AIM OF THE TASK
A picture-free, exact copy of all the records below is the goal.

EXERCISE INPUTS
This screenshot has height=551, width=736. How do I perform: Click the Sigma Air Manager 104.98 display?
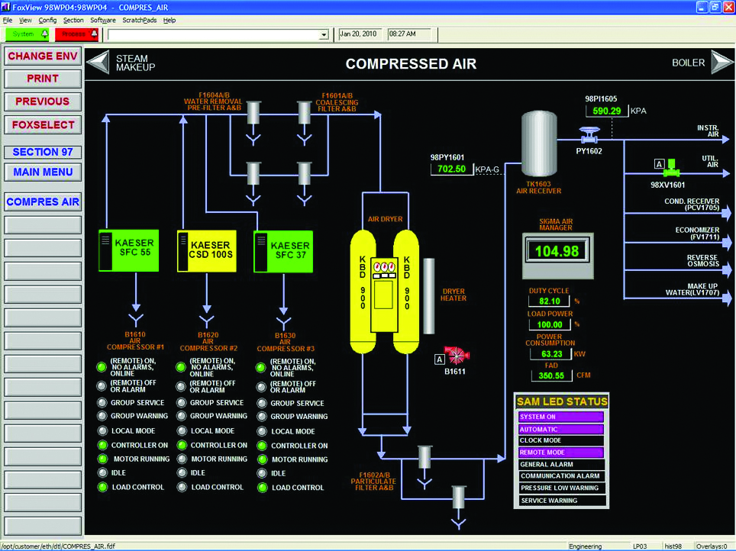coord(557,251)

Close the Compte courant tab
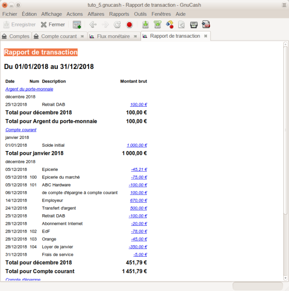pos(82,36)
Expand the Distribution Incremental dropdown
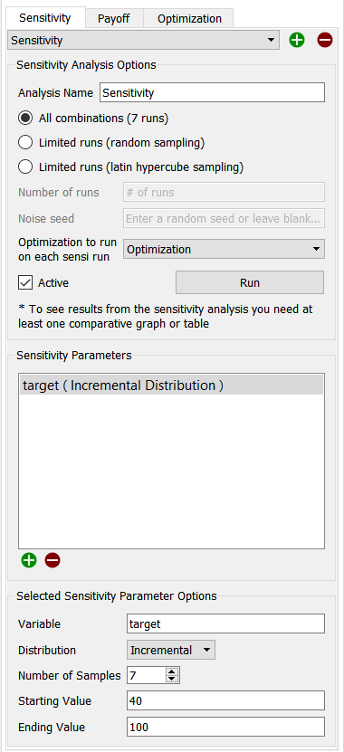The height and width of the screenshot is (752, 344). (171, 651)
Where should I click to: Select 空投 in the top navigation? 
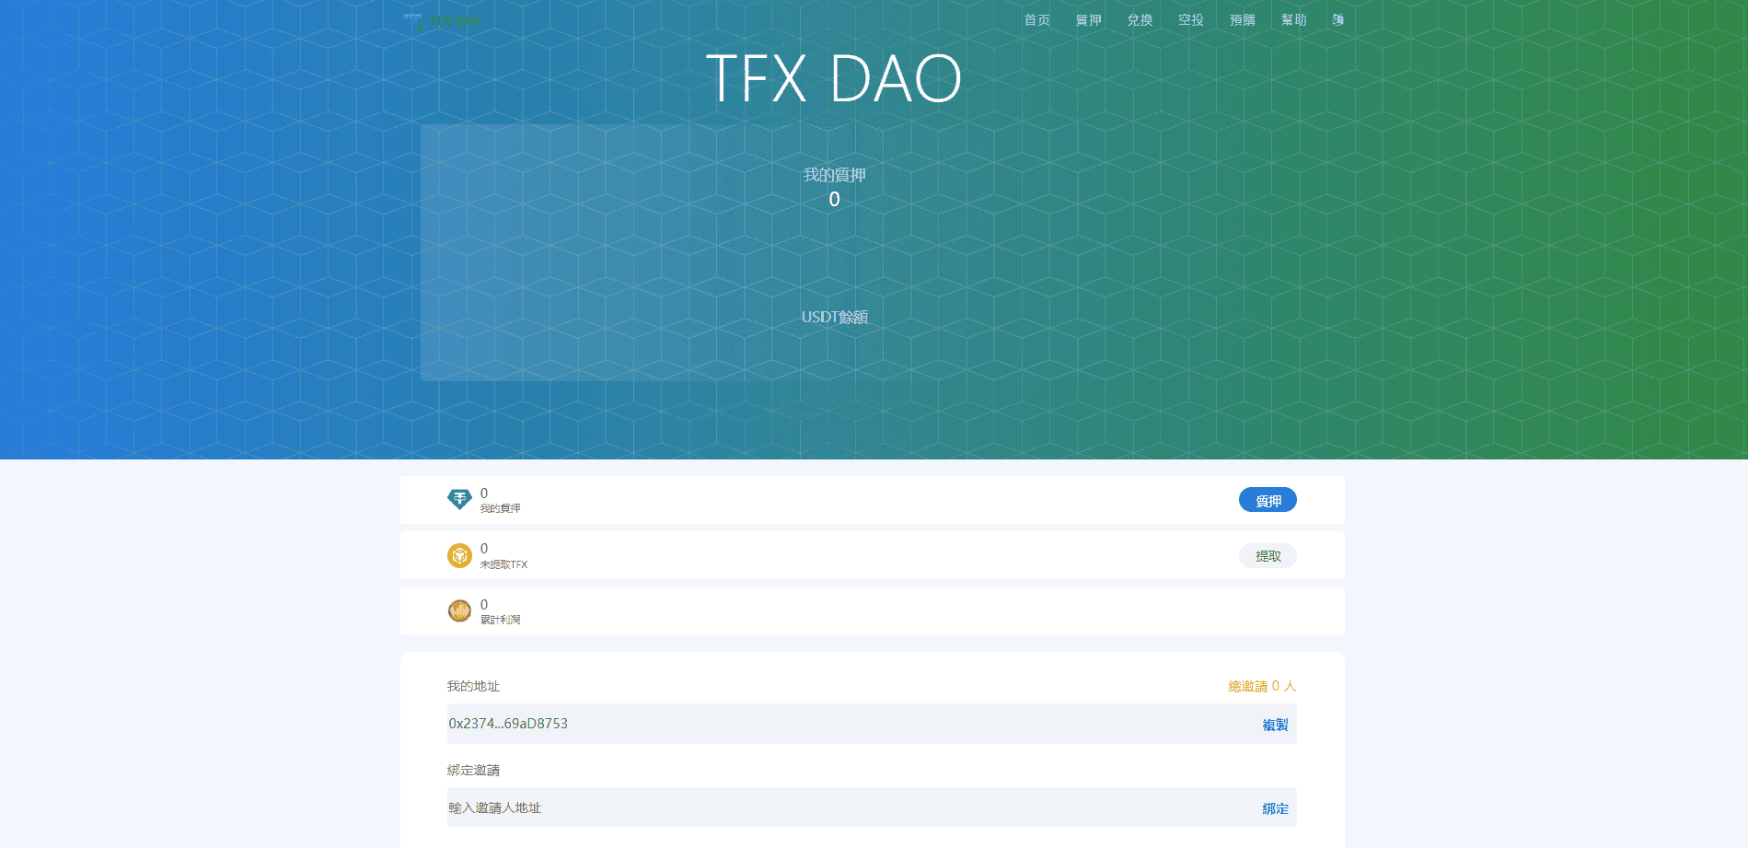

OUTPUT FOR THIS EXERCISE
This screenshot has height=551, width=736. How do I perform: Click the Sigma Air Manager 104.98 display?
coord(557,251)

Close the Compte courant tab
pos(82,36)
Expand the Distribution Incremental dropdown
The height and width of the screenshot is (752, 344). (171, 651)
Where should I click to: Select 空投 in the top navigation? 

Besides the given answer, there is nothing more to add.